1889: affresca la tazza, i pennacchi e la volta della parrocchiale di Osio Sotto, le tre lesene con Davide, Isaia, e Apparizione del S. Cuore di Gesù nella parrocchiale di Chiari, e dipinge nuovamente nella parrocchiale di Azzano. Si ricordano un Crocifisso su zinco per Vilmaggiore ed un ritratto del canonico Colombelli.

1890: per il Santuario della Madonna dei Campi di Stezzano dipinge un Sacro cuore di Maria e le figure delle donne illustri dell’Antico Testamento ed affresca nella cupola della chiesa del Seminario di Bergamo le figure dei Dottori della Chiesa.

1891: le fonti menzionano un ritratto per il sig. Gaffuri di Soresina, tre tende per Curnasco, una Madonna di Lourdes ad affresco per le salesiane di Alzano, l’affresco con la Gloria di S. Giovanni Battista a Telgate, ed il Crocifisso nell’abside della parrocchiale di Seriate.

1892: prosegue la miriade di interventi ed opere minori in chiese della provincia: tela del Sacro Cuore con la beata La Coque per Comun Nuovo, due tende d’organo ad Almenno S. Salvatore, affreschi nel Santuario della Madonna dei Campi (Le due apparizioni della Vergine a Stezzano, Le quattro virtù cardinali, Quattro Dottori della Chiesa, e l’Addolorata). Esegue inoltre il ritratto del parroco di Ciserano.

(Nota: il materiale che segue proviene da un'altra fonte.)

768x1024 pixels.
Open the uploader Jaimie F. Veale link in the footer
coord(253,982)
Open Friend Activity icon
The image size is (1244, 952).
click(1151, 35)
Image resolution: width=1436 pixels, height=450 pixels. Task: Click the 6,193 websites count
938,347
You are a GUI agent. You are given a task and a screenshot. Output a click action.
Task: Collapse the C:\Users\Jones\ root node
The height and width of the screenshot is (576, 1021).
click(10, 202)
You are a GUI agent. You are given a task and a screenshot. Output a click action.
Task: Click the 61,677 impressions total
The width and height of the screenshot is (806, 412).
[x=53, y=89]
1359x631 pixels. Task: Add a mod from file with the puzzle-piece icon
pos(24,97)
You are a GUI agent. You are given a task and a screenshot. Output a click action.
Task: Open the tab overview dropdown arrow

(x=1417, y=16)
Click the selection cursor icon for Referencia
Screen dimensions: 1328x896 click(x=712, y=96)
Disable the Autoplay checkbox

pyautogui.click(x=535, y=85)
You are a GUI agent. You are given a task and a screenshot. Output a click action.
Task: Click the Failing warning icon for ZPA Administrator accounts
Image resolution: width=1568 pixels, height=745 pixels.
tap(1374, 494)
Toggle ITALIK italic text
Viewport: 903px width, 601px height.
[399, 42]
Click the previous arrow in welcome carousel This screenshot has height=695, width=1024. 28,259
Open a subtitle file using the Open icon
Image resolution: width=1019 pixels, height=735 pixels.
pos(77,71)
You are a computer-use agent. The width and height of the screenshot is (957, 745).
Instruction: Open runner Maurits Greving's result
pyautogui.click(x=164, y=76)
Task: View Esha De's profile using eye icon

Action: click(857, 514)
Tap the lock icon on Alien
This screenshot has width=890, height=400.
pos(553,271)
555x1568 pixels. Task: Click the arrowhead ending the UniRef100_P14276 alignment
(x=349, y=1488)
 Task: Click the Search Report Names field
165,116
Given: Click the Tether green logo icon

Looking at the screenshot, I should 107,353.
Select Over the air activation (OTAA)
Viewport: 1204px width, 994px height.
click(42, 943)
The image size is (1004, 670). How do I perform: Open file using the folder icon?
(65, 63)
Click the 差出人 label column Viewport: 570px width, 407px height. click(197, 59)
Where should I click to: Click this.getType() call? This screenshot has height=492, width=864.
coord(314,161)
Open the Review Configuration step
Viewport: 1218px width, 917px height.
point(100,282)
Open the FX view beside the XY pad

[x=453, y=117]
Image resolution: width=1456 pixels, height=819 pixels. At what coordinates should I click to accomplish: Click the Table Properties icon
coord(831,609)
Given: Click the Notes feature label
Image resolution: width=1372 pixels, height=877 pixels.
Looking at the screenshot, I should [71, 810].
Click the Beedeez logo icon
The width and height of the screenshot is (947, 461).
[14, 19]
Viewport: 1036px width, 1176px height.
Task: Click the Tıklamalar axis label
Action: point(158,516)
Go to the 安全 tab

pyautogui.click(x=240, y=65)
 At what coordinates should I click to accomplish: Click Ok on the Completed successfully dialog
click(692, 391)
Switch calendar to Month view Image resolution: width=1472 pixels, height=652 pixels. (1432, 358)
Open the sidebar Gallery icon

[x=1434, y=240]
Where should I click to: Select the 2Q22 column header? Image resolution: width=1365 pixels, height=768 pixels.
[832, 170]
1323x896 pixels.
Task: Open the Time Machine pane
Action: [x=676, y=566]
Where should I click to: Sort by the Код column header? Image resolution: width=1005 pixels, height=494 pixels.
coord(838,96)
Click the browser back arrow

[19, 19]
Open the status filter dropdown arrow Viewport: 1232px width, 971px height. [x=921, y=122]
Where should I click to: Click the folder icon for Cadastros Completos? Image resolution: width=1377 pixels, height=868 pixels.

1893: dipinge una tenda per Solza, i ritratti del parroco Pizio e del sig. Udeschini di Milzano. Di quest’anno sono le tre medaglie affrescate nella volta della nuova navata della parrocchiale di Verdellino con Fatti della vita di S. Ambrogio.

1894: si ricordano gli affreschi per i frati di Baccanello presso Calusco, quelli nelle volte della parrocchiale di Azzone, ed un Battesimo, sempre ad affresco, per Somasca; inoltre a Vilminore una S. Lucia nella cappella Pesenti nel cimitero di S. Gorgio ed un Crocifisso nella chiesa della SS. Trinità.

1895: medaglie del Crocifisso, dell’Incoronazione e della Natività nella chiesa di Curno, nove medaglie e quattro pennacchi al Almè, ed un quadretto della Sacra Famiglia per Rovetta. Pur non essendo tra i fondatori del Circolo Artistico di Bergamo, la sua adesione al neonato sodalizio bergamasco non dovette tardare.

1896: nella nuova facciata della chiesa di S. Bartolomeo a Bergamo, eretta non senza polemiche in quegli anni dall’ing. G. Cuminetti, dipinge la lunetta sopra il portale con Madonna col Bambino tra S. Domenico e S. Caterina. Affresca le tre medaglie nella volta della parrocchiale a Osio Sopra, quella del Battesimo per la chiesa di Olginate, esegue poi diversi affreschi nella parrocchiale di Vercurago, una Sacra Famiglia a Vilmaggiore ed un S. Girolamo ad olio su zinco per Somasca.

1897: domina nella produzione dell’anno la cupola affrescata della chiesa di S. Lazzaro, che già aveva visto suoi interventi negli anni precedenti. Dipinge inoltre nuovi affreschi a Curno e decora la cappella della Madonna di Pompei a Milzano.

1898: un’Addolorata su zinco per Milzano, S. Zenone ed un Crocifisso per Curnasco, una Madonna del Rosario a fresco in Bergamo alta, oltre ad alcuni interventi di restauro in S. Lazzaro ed alla replica del bozzetto per la lunetta di S. Bartolomeo su commissione dell’ing. Bettinelli.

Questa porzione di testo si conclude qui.